Premier cas importé sur le sol français, directement lié à l'épidémie en cours en République démocratique du Congo. Le patient, médecin humanitaire de retour de mission, est en charge dans un établissement spécialisé. L'OMS tire la sonnette d'alarme sur une progression sans précédent.
Un médecin humanitaire rentré de mission en République démocratique du Congo a été testé positif au virus Ebola à son arrivée à Paris. Les autorités sanitaires françaises ont confirmé ce premier cas importé sur le sol national, lié à l'épidémie actuellement en cours en RDC. Selon les informations disponibles, le patient présentait une charge virale très faible au moment du diagnostic et a immédiatement été pris en charge dans un établissement habilité à traiter ce type de pathologie.
Une cellule de crise activée, des contacts identifiés
Une enquête épidémiologique est en cours pour retracer l'ensemble des contacts du patient depuis son retour en France. Les personnes identifiées seront placées sous surveillance médicale pendant vingt et un jours, durée correspondant à la période maximale d'incubation du virus Ebola. Le ministère français de la Santé assure que le risque de propagation à la population européenne demeure faible, une évaluation cependant nuancée par le suivi attentif de la situation au plus haut niveau de l'exécutif.
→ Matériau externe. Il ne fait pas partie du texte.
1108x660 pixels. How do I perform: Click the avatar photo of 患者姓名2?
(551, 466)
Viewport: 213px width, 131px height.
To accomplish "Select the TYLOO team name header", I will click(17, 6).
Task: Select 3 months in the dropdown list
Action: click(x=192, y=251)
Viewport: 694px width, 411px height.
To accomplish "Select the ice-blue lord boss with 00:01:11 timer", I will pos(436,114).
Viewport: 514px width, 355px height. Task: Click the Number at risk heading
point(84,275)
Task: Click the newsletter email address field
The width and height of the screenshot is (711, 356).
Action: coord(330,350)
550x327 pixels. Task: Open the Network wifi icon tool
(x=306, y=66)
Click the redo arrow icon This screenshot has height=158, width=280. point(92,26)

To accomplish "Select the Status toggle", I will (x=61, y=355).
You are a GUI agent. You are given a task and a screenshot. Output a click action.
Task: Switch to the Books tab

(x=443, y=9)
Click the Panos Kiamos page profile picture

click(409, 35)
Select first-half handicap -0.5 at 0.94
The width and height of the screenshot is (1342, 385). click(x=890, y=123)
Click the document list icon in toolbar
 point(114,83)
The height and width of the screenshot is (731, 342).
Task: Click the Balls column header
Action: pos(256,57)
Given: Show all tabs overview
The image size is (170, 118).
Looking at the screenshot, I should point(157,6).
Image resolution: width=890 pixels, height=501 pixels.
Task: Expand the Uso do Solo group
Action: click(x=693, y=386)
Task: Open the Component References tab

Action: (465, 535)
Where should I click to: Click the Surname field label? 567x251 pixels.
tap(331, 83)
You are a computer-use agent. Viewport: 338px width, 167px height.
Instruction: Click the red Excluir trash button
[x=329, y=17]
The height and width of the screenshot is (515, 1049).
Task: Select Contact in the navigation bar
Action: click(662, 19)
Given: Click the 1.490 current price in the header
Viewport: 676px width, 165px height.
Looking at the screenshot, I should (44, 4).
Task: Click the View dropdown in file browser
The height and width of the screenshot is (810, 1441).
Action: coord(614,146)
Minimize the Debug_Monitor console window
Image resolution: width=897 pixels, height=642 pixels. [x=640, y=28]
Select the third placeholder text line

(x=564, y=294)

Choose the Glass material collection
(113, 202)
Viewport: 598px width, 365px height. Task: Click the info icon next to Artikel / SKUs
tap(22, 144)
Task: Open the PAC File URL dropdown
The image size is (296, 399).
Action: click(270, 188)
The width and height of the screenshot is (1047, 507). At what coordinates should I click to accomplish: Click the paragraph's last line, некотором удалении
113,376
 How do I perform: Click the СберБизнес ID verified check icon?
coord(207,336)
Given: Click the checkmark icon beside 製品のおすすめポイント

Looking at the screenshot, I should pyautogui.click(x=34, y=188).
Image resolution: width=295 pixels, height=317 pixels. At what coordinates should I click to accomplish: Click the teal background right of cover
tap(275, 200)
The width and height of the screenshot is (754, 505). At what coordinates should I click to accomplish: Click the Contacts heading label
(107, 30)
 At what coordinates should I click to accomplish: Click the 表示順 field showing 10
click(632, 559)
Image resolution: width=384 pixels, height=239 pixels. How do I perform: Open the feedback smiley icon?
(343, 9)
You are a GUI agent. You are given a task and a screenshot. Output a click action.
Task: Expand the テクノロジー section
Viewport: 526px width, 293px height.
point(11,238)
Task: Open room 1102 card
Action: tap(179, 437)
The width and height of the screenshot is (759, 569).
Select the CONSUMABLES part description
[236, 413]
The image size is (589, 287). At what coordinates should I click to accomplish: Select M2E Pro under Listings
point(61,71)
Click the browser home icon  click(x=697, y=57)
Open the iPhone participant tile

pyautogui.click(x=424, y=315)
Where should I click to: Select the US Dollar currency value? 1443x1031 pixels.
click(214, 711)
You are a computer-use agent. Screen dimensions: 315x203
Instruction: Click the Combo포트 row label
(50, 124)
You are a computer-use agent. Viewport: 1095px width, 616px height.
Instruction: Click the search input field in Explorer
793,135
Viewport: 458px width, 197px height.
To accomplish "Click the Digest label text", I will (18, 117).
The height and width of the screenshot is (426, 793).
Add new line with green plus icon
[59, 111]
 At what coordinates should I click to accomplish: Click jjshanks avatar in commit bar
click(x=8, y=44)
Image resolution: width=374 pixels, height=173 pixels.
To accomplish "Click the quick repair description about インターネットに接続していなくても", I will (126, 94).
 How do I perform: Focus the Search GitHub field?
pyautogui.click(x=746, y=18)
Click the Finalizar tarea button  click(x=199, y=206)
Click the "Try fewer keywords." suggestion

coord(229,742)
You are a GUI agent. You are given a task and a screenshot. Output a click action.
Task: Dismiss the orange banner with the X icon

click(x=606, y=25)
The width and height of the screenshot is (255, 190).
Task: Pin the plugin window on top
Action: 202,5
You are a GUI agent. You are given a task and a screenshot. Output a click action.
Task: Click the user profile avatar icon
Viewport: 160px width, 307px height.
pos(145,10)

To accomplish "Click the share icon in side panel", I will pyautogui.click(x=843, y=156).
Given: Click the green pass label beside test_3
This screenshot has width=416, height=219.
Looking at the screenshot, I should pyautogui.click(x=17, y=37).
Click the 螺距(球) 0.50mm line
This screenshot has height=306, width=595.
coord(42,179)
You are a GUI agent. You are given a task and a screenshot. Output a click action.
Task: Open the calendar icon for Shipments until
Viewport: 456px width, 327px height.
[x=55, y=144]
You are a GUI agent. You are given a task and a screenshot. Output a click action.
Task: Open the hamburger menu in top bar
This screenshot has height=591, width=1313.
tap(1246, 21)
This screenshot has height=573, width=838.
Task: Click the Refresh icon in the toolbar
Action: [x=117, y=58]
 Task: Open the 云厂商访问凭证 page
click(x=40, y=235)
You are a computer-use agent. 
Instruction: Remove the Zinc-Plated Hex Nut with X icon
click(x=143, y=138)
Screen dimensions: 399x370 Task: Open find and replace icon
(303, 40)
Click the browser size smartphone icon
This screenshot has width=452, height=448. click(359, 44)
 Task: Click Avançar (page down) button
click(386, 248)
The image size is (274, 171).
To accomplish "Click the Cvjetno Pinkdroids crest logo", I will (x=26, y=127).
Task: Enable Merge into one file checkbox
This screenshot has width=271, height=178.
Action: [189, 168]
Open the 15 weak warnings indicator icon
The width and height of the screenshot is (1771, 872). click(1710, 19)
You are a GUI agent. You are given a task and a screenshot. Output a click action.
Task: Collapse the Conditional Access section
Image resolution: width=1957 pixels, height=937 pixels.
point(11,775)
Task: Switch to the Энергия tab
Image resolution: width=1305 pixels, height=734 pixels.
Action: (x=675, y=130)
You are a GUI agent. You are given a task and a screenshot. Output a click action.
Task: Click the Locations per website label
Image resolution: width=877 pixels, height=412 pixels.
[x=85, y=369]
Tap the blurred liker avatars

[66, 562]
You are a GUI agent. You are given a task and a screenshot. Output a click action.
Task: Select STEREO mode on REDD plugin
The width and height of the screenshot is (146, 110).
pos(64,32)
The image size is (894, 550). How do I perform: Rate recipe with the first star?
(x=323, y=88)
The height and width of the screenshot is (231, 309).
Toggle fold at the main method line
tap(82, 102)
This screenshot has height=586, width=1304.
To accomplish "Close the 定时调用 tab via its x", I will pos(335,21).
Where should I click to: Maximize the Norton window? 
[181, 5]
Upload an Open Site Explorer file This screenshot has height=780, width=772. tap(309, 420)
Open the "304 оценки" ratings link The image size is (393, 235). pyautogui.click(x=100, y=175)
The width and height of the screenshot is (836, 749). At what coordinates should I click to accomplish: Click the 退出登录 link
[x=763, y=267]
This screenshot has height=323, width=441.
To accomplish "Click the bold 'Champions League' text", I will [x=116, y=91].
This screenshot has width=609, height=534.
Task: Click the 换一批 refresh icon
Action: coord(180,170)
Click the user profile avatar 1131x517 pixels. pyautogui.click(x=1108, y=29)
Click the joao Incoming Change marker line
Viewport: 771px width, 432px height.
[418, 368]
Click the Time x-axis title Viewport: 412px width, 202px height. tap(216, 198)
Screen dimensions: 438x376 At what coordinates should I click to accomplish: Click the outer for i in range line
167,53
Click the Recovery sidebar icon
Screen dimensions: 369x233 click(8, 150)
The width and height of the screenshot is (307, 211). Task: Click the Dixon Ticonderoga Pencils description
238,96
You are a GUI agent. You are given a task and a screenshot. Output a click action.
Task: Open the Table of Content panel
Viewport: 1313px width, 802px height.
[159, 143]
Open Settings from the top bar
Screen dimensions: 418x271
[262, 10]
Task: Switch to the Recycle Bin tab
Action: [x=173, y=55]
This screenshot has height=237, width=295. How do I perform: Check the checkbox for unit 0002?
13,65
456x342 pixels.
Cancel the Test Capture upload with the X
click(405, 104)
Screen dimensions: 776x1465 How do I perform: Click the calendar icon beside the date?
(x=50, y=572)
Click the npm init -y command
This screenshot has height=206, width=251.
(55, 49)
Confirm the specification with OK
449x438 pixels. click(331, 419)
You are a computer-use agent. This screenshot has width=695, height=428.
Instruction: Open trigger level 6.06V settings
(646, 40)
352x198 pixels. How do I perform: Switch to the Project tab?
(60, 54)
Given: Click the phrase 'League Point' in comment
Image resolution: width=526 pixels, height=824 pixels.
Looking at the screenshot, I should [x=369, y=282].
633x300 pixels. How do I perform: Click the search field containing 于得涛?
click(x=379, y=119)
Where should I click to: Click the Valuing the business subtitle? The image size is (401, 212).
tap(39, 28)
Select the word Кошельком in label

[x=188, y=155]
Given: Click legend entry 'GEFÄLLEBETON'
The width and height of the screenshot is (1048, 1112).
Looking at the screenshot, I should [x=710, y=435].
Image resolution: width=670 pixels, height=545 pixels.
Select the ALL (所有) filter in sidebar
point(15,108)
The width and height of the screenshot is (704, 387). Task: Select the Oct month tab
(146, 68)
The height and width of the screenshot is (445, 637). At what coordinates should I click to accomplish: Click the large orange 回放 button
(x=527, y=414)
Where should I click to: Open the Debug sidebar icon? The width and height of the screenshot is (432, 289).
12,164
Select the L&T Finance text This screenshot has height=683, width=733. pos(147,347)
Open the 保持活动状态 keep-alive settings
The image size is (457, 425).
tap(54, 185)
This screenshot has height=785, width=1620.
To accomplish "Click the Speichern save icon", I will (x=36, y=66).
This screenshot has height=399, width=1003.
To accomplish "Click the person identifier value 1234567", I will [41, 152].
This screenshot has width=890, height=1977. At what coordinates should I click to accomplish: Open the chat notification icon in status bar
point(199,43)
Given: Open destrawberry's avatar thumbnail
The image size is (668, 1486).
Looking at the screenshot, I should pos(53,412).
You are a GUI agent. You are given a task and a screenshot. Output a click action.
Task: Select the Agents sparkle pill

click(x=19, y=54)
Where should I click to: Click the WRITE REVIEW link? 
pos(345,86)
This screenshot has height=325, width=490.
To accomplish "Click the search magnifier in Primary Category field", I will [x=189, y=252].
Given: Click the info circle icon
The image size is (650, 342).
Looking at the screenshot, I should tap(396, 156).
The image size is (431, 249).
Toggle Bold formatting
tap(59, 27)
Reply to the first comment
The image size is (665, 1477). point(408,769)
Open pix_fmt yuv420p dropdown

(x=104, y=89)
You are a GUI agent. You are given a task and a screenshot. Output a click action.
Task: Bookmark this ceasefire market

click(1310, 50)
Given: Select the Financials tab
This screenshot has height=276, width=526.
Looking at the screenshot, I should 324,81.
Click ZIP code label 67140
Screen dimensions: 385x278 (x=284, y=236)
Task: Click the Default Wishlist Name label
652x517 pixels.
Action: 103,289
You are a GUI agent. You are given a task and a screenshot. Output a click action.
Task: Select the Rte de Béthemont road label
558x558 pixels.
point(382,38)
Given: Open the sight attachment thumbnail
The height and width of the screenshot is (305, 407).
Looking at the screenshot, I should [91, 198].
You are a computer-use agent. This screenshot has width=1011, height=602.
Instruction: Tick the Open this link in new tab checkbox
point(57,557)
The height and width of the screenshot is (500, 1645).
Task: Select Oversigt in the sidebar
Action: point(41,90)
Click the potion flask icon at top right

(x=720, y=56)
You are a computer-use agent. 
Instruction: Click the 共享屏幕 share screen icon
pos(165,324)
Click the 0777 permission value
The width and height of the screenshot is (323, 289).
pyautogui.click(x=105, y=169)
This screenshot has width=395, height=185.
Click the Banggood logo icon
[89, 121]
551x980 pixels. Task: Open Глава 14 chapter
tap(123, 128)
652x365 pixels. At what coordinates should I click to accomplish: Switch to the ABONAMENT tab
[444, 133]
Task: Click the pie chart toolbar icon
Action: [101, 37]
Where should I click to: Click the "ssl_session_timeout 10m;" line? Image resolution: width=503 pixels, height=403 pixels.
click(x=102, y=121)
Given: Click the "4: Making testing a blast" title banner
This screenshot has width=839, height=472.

Une souche sans vaccin ni traitement spécifique
Ce cas importé intervient dans un contexte épidémique particulièrement préoccupant en RDC. Plus de mille cas confirmés et au moins deux cent soixante-sept décès ont déjà été recensés dans le pays. La souche actuellement en circulation, dite Bundibugyo, concentre l'attention des virologues et des autorités sanitaires mondiales pour une raison précise et alarmante : il n'existe à ce jour aucun vaccin ni aucun traitement spécifiquement homologué contre cette variante du virus.
La progression la plus rapide jamais observée
L'Organisation mondiale de la santé a qualifié cette flambée de la plus rapide jamais documentée au cours du premier mois d'une épidémie d'Ebola. Une progression qui interroge sur les conditions de surveillance épidémiologique dans les zones concernées de la RDC, pays aux infrastructures sanitaires fragilisées par des décennies de conflits armés et de sous-investissement structurel. La confirmation d'un cas en France, même isolé et pris en charge dans les règles, rappelle que les épidémies nées dans le Sud global ne restent jamais confinées aux seules frontières où on les laisse s'emballer.